Re: Function-based indexes and trunc()

  • From: Mohamed Houri <mohamed.houri@xxxxxxxxx>
  • To: Jonathan Lewis <jonathan@xxxxxxxxxxxxxxxxxx>
  • Date: Sat, 19 Apr 2014 16:57:16 +0200

Chris,


I don’t know clearly how Oracle is optimizing the *trunc* function. I have
shown in a blog article that if you create an index on a virtual column
virt_col* (**trunc (col1))*, and you use a where clause on column *col1*,
the index on the virtual column is selected by the CBO.



http://hourim.wordpress.com/2013/10/25/index-on-a-virtual-column-would-it-help-others/



However, in the same article I have tried several virtual columns using
 different function (abs, round, ceil, etc…) which reveal not having the
same behavior as the trunc function.



In your case, the similarity to my blog article looks close. Consider the
following indexes (12c)



SQL> create index mho_t_cost_ind on plch_invoices(abs(total_cost));



SQL> select *

  2  from plch_invoices

  3  where total_cost >= abs(100);





-----------------------------------------------------------------------------------

| Id  | Operation         | Name          | Rows  | Bytes | Cost (%CPU)|
Time     |

-----------------------------------------------------------------------------------

|   0 | SELECT STATEMENT  |               |       |       |   171
(100)|          |

|*  1 |  TABLE ACCESS FULL| PLCH_INVOICES |    20 |   340 |   171   (1)|
00:00:01 |

-----------------------------------------------------------------------------------



Predicate Information (identified by operation id):

---------------------------------------------------

   1 - filter("TOTAL_COST">=100)





SQL> create index mho_t_cost_ind on plch_invoices(round(total_cost));



select * from plch_invoices where total_cost >= round(100)

▸ Saved entries

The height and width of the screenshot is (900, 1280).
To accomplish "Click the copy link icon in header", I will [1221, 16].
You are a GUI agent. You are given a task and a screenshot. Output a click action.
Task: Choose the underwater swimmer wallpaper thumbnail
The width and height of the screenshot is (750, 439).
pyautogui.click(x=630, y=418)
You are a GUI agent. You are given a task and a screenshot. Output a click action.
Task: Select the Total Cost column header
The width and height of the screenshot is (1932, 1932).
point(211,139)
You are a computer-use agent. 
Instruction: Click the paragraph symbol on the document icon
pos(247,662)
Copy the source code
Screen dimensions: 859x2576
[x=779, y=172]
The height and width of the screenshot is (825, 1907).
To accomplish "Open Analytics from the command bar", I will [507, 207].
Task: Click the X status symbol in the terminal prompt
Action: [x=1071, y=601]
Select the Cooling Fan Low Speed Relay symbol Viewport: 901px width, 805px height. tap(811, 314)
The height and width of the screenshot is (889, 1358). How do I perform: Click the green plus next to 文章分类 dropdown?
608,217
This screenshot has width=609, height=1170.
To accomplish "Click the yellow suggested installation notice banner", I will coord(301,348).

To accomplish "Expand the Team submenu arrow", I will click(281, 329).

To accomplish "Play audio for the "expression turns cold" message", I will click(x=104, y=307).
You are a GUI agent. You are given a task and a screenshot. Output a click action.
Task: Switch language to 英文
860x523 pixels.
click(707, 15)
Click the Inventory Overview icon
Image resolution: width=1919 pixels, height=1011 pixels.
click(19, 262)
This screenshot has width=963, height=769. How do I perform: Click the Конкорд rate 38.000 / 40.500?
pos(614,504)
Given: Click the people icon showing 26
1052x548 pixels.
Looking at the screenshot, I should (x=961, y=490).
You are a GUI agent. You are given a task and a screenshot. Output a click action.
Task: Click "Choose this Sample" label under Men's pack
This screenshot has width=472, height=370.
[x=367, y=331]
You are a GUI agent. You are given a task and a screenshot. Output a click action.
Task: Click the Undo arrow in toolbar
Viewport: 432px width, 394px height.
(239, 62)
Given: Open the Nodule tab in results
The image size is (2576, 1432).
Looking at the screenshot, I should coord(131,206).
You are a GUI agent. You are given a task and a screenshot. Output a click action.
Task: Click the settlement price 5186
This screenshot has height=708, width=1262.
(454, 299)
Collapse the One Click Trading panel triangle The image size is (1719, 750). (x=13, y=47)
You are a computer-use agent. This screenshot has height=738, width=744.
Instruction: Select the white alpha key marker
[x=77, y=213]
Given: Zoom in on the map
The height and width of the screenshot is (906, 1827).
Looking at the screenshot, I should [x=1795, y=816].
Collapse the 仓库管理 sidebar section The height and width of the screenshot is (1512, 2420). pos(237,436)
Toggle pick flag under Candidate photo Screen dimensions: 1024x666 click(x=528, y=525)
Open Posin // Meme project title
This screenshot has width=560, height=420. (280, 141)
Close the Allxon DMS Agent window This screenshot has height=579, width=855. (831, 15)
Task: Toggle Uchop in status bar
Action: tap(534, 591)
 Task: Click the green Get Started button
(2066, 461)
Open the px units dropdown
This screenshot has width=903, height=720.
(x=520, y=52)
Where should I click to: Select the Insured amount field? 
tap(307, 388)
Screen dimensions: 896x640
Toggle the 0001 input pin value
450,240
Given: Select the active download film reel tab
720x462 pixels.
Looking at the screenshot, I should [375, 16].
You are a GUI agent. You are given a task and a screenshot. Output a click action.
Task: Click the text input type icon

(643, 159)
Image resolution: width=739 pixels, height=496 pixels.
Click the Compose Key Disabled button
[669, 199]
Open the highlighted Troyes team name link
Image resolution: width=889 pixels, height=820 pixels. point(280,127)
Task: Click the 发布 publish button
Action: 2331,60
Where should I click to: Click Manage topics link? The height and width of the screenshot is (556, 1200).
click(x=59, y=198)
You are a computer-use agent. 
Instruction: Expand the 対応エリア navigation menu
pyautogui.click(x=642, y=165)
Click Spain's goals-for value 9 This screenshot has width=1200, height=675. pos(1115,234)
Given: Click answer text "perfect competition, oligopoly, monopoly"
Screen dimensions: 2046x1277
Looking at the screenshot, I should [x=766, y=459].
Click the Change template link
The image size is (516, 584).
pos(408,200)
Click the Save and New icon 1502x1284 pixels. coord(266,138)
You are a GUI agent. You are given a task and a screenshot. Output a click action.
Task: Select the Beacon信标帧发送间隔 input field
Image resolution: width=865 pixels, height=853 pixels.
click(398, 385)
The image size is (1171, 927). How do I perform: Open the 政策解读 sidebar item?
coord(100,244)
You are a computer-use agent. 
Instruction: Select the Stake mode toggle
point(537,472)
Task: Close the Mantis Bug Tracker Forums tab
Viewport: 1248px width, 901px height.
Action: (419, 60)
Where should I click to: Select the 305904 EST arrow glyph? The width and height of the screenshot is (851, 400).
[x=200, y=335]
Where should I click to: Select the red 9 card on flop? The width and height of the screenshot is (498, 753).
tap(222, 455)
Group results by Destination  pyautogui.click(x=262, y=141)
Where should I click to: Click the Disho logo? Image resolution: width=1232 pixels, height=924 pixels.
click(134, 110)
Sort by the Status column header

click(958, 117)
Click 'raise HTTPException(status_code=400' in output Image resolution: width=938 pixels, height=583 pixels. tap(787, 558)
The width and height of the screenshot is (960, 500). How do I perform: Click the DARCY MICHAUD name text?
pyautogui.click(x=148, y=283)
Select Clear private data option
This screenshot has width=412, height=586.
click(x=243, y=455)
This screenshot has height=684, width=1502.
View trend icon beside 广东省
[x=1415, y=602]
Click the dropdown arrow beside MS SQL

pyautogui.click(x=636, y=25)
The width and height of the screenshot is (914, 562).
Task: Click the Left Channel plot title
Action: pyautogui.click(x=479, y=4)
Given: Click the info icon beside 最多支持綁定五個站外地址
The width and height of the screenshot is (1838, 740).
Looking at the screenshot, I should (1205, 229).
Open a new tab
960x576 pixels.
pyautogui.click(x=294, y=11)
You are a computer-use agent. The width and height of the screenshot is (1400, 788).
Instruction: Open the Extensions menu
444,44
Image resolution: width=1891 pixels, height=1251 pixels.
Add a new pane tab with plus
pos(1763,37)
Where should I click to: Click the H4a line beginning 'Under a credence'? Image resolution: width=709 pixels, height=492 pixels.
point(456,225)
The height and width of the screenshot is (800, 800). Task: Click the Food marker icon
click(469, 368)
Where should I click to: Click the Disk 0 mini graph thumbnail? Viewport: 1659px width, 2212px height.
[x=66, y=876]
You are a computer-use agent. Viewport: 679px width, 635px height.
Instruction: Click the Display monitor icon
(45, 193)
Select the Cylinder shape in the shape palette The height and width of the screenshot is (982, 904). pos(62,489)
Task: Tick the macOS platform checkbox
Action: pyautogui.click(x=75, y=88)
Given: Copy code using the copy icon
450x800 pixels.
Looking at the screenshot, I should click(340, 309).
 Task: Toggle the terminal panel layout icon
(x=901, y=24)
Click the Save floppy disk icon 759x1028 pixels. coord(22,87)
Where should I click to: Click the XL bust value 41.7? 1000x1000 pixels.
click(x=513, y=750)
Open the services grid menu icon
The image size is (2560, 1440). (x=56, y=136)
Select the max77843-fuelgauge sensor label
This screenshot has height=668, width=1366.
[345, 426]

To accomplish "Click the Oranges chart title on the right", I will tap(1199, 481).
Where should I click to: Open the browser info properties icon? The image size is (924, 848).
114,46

▸ What you are asked to do
Continue the mailing-list post about function-based indexes and trunc() from the point where it ends.

▸ Task output
-----------------------------------------------------------------------------------

| Id  | Operation         | Name          | Rows  | Bytes | Cost (%CPU)|
Time     |

-----------------------------------------------------------------------------------

|   0 | SELECT STATEMENT  |               |       |       |   171
(100)|          |

|*  1 |  TABLE ACCESS FULL| PLCH_INVOICES |    20 |   340 |   171   (1)|
00:00:01 |

-----------------------------------------------------------------------------------



Predicate Information (identified by operation id):

---------------------------------------------------

   1 - filter("TOTAL_COST">=100)





And so on until you will use the trunc function



SQL> create index mho_t_cost_ind on plch_invoices(trunc(total_cost));



-------------------------------------------------------------------------------

| Id  | Operation                           | Name           | Rows  |
Bytes |

-------------------------------------------------------------------------------

|   0 | SELECT STATEMENT                    |                |
|       |

|*  1 |  TABLE ACCESS BY INDEX ROWID BATCHED| PLCH_INVOICES  |    20 |
340 |

|*  2 |   INDEX RANGE SCAN                  | MHO_T_COST_IND |  1642
|       |

-------------------------------------------------------------------------------



Predicate Information (identified by operation id):

---------------------------------------------------

   1 - filter("TOTAL_COST">=100)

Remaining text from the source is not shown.